EXERCISE GOAL >>
Render these lines as a numbered list, leaving out any blank lines.

[Dataset records]
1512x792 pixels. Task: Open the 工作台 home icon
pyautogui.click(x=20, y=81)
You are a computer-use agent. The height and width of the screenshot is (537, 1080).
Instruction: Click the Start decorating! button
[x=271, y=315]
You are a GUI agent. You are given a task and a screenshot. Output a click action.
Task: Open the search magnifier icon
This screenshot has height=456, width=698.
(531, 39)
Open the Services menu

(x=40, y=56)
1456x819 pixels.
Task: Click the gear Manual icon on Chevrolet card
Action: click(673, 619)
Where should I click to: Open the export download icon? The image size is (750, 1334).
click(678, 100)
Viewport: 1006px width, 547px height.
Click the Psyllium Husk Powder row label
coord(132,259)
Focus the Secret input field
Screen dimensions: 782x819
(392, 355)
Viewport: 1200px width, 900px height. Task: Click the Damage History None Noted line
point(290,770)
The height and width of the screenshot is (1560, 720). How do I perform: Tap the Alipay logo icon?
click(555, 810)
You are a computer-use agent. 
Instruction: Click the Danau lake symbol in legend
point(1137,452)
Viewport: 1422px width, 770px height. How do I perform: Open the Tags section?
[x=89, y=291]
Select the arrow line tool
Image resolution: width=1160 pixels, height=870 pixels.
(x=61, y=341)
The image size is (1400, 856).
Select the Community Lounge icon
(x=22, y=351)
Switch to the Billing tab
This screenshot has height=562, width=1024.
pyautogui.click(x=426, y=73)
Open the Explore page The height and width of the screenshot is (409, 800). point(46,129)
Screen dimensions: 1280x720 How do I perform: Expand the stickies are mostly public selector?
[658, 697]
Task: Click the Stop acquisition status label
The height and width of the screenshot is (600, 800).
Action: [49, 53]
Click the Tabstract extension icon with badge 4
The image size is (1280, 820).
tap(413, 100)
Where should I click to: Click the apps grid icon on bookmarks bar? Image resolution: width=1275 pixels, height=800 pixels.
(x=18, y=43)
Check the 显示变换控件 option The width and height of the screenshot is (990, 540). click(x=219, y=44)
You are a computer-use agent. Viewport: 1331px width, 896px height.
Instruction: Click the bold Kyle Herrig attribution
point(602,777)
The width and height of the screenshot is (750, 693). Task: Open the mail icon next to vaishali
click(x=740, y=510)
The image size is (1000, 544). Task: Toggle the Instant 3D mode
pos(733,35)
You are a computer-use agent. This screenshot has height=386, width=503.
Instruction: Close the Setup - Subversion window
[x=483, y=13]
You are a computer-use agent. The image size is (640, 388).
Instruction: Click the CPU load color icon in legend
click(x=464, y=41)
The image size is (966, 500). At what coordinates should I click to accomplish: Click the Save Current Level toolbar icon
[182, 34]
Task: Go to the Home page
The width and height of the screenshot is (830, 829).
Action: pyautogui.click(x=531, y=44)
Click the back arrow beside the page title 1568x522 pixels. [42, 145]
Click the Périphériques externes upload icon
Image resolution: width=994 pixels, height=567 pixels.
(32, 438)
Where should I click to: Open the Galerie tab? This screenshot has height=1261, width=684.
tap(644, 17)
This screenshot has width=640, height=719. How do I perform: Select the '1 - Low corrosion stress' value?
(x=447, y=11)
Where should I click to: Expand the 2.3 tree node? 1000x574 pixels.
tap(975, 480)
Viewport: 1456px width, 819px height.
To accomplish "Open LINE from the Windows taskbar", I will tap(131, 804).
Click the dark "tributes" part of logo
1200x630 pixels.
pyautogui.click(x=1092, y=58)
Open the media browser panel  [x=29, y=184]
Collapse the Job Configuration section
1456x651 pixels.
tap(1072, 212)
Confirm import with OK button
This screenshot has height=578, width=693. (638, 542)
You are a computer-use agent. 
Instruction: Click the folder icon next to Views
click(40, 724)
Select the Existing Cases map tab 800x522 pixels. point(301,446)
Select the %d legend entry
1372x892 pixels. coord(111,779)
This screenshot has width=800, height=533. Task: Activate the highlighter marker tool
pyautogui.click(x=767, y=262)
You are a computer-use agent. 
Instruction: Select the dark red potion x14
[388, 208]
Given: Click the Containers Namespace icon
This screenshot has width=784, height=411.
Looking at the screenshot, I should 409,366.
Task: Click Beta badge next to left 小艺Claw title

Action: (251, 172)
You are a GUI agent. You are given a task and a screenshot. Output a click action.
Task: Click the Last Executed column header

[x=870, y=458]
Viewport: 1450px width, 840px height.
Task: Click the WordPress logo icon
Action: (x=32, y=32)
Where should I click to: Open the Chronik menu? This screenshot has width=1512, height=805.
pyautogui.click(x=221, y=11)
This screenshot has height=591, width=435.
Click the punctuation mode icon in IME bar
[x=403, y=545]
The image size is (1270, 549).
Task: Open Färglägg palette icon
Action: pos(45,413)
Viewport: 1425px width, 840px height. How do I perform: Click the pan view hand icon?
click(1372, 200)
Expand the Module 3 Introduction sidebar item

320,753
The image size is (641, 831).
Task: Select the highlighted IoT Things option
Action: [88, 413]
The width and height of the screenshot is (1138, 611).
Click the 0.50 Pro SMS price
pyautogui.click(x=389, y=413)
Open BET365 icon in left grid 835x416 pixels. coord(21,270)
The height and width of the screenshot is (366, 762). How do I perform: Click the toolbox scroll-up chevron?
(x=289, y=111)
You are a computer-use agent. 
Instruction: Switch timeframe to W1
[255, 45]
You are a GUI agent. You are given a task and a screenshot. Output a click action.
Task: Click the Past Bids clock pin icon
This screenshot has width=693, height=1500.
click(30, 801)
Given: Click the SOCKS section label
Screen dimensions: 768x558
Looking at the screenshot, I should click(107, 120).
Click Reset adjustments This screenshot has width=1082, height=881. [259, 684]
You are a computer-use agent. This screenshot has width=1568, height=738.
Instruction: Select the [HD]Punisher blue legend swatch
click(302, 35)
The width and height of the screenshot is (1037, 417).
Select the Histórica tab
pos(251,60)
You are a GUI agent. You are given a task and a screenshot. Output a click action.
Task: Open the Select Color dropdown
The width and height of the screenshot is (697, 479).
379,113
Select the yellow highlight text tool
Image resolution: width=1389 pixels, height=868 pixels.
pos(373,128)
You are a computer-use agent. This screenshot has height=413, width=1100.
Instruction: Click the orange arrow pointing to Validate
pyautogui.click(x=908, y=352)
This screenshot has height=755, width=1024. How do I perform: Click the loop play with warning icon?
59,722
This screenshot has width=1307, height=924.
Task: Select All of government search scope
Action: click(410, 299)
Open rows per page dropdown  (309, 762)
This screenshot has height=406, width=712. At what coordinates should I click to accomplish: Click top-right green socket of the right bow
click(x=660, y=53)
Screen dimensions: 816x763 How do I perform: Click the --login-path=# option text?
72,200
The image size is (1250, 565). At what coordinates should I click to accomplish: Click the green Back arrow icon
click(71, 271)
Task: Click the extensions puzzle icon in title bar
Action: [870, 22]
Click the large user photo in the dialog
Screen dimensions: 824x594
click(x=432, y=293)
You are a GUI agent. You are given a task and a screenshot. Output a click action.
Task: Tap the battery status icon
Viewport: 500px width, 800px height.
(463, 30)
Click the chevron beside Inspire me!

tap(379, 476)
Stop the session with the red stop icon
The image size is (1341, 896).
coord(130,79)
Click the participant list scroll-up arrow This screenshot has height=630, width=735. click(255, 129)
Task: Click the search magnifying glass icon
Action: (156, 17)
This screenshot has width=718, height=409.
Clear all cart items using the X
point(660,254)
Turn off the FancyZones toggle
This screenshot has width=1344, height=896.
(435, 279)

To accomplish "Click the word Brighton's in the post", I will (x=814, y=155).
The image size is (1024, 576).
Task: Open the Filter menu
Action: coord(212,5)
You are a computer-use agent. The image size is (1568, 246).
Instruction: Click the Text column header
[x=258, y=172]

TASK ANSWER >>
1. 1512x792 pixels. Task: Open the 工作台 home icon
2. pyautogui.click(x=20, y=81)
3. You are a computer-use agent. The height and width of the screenshot is (537, 1080).
4. Instruction: Click the Start decorating! button
5. [x=271, y=315]
6. You are a GUI agent. You are given a task and a screenshot. Output a click action.
7. Task: Open the search magnifier icon
8. This screenshot has height=456, width=698.
9. (531, 39)
10. Open the Services menu
11. (x=40, y=56)
12. 1456x819 pixels.
13. Task: Click the gear Manual icon on Chevrolet card
14. Action: click(673, 619)
15. Where should I click to: Open the export download icon? The image size is (750, 1334).
16. click(678, 100)
17. Viewport: 1006px width, 547px height.
18. Click the Psyllium Husk Powder row label
19. coord(132,259)
20. Focus the Secret input field
21. Screen dimensions: 782x819
22. (392, 355)
23. Viewport: 1200px width, 900px height. Task: Click the Damage History None Noted line
24. point(290,770)
25. The height and width of the screenshot is (1560, 720). How do I perform: Tap the Alipay logo icon?
26. click(555, 810)
27. You are a computer-use agent. 
28. Instruction: Click the Danau lake symbol in legend
29. point(1137,452)
30. Viewport: 1422px width, 770px height. How do I perform: Open the Tags section?
31. [x=89, y=291]
32. Select the arrow line tool
33. Image resolution: width=1160 pixels, height=870 pixels.
34. (x=61, y=341)
35. The image size is (1400, 856).
36. Select the Community Lounge icon
37. (x=22, y=351)
38. Switch to the Billing tab
39. This screenshot has height=562, width=1024.
40. pyautogui.click(x=426, y=73)
41. Open the Explore page The height and width of the screenshot is (409, 800). point(46,129)
42. Screen dimensions: 1280x720 How do I perform: Expand the stickies are mostly public selector?
43. [658, 697]
44. Task: Click the Stop acquisition status label
45. The height and width of the screenshot is (600, 800).
46. Action: [49, 53]
47. Click the Tabstract extension icon with badge 4
48. The image size is (1280, 820).
49. tap(413, 100)
50. Where should I click to: Click the apps grid icon on bookmarks bar? Image resolution: width=1275 pixels, height=800 pixels.
51. (x=18, y=43)
52. Check the 显示变换控件 option The width and height of the screenshot is (990, 540). click(x=219, y=44)
53. You are a computer-use agent. Viewport: 1331px width, 896px height.
54. Instruction: Click the bold Kyle Herrig attribution
55. point(602,777)
56. The width and height of the screenshot is (750, 693). Task: Open the mail icon next to vaishali
57. click(x=740, y=510)
58. The image size is (1000, 544). Task: Toggle the Instant 3D mode
59. pos(733,35)
60. You are a computer-use agent. This screenshot has height=386, width=503.
61. Instruction: Close the Setup - Subversion window
62. [x=483, y=13]
63. You are a computer-use agent. The image size is (640, 388).
64. Instruction: Click the CPU load color icon in legend
65. click(x=464, y=41)
66. The image size is (966, 500). At what coordinates should I click to accomplish: Click the Save Current Level toolbar icon
67. [182, 34]
68. Task: Go to the Home page
69. The width and height of the screenshot is (830, 829).
70. Action: pyautogui.click(x=531, y=44)
71. Click the back arrow beside the page title 1568x522 pixels. [42, 145]
72. Click the Périphériques externes upload icon
73. Image resolution: width=994 pixels, height=567 pixels.
74. (32, 438)
75. Where should I click to: Open the Galerie tab? This screenshot has height=1261, width=684.
76. tap(644, 17)
77. This screenshot has width=640, height=719. How do I perform: Select the '1 - Low corrosion stress' value?
78. (x=447, y=11)
79. Where should I click to: Expand the 2.3 tree node? 1000x574 pixels.
80. tap(975, 480)
81. Viewport: 1456px width, 819px height.
82. To accomplish "Open LINE from the Windows taskbar", I will tap(131, 804).
83. Click the dark "tributes" part of logo
84. 1200x630 pixels.
85. pyautogui.click(x=1092, y=58)
86. Open the media browser panel  [x=29, y=184]
87. Collapse the Job Configuration section
88. 1456x651 pixels.
89. tap(1072, 212)
90. Confirm import with OK button
91. This screenshot has height=578, width=693. (638, 542)
92. You are a computer-use agent. 
93. Instruction: Click the folder icon next to Views
94. click(40, 724)
95. Select the Existing Cases map tab 800x522 pixels. point(301,446)
96. Select the %d legend entry
97. 1372x892 pixels. coord(111,779)
98. This screenshot has width=800, height=533. Task: Activate the highlighter marker tool
99. pyautogui.click(x=767, y=262)
100. You are a computer-use agent. 
101. Instruction: Select the dark red potion x14
102. [388, 208]
103. Given: Click the Containers Namespace icon
104. This screenshot has width=784, height=411.
105. Looking at the screenshot, I should 409,366.
106. Task: Click Beta badge next to left 小艺Claw title
107. Action: (251, 172)
108. You are a GUI agent. You are given a task and a screenshot. Output a click action.
109. Task: Click the Last Executed column header
110. [x=870, y=458]
111. Viewport: 1450px width, 840px height.
112. Task: Click the WordPress logo icon
113. Action: (x=32, y=32)
114. Where should I click to: Open the Chronik menu? This screenshot has width=1512, height=805.
115. pyautogui.click(x=221, y=11)
116. This screenshot has height=591, width=435.
117. Click the punctuation mode icon in IME bar
118. [x=403, y=545]
119. The image size is (1270, 549).
120. Task: Open Färglägg palette icon
121. Action: pos(45,413)
122. Viewport: 1425px width, 840px height. How do I perform: Click the pan view hand icon?
123. click(1372, 200)
124. Expand the Module 3 Introduction sidebar item
125. 320,753
126. The image size is (641, 831).
127. Task: Select the highlighted IoT Things option
128. Action: [88, 413]
129. The width and height of the screenshot is (1138, 611).
130. Click the 0.50 Pro SMS price
131. pyautogui.click(x=389, y=413)
132. Open BET365 icon in left grid 835x416 pixels. coord(21,270)
133. The height and width of the screenshot is (366, 762). How do I perform: Click the toolbox scroll-up chevron?
134. (x=289, y=111)
135. You are a computer-use agent. 
136. Instruction: Switch timeframe to W1
137. [255, 45]
138. You are a GUI agent. You are given a task and a screenshot. Output a click action.
139. Task: Click the Past Bids clock pin icon
140. This screenshot has width=693, height=1500.
141. click(30, 801)
142. Given: Click the SOCKS section label
143. Screen dimensions: 768x558
144. Looking at the screenshot, I should click(107, 120).
145. Click Reset adjustments This screenshot has width=1082, height=881. [259, 684]
146. You are a computer-use agent. This screenshot has width=1568, height=738.
147. Instruction: Select the [HD]Punisher blue legend swatch
148. click(302, 35)
149. The width and height of the screenshot is (1037, 417).
150. Select the Histórica tab
151. pos(251,60)
152. You are a GUI agent. You are given a task and a screenshot. Output a click action.
153. Task: Open the Select Color dropdown
154. The width and height of the screenshot is (697, 479).
155. 379,113
156. Select the yellow highlight text tool
157. Image resolution: width=1389 pixels, height=868 pixels.
158. pos(373,128)
159. You are a computer-use agent. This screenshot has height=413, width=1100.
160. Instruction: Click the orange arrow pointing to Validate
161. pyautogui.click(x=908, y=352)
162. This screenshot has height=755, width=1024. How do I perform: Click the loop play with warning icon?
163. 59,722
164. This screenshot has width=1307, height=924.
165. Task: Select All of government search scope
166. Action: click(410, 299)
167. Open rows per page dropdown  (309, 762)
168. This screenshot has height=406, width=712. At what coordinates should I click to accomplish: Click top-right green socket of the right bow
169. click(x=660, y=53)
170. Screen dimensions: 816x763 How do I perform: Click the --login-path=# option text?
171. 72,200
172. The image size is (1250, 565). At what coordinates should I click to accomplish: Click the green Back arrow icon
173. click(71, 271)
174. Task: Click the extensions puzzle icon in title bar
175. Action: [870, 22]
176. Click the large user photo in the dialog
177. Screen dimensions: 824x594
178. click(x=432, y=293)
179. You are a GUI agent. You are given a task and a screenshot. Output a click action.
180. Task: Tap the battery status icon
181. Viewport: 500px width, 800px height.
182. (463, 30)
183. Click the chevron beside Inspire me!
184. tap(379, 476)
185. Stop the session with the red stop icon
186. The image size is (1341, 896).
187. coord(130,79)
188. Click the participant list scroll-up arrow This screenshot has height=630, width=735. click(255, 129)
189. Task: Click the search magnifying glass icon
190. Action: (156, 17)
191. This screenshot has width=718, height=409.
192. Clear all cart items using the X
193. point(660,254)
194. Turn off the FancyZones toggle
195. This screenshot has width=1344, height=896.
196. (435, 279)
197. To accomplish "Click the word Brighton's in the post", I will (x=814, y=155).
198. The image size is (1024, 576).
199. Task: Open the Filter menu
200. Action: coord(212,5)
201. You are a computer-use agent. The image size is (1568, 246).
202. Instruction: Click the Text column header
203. [x=258, y=172]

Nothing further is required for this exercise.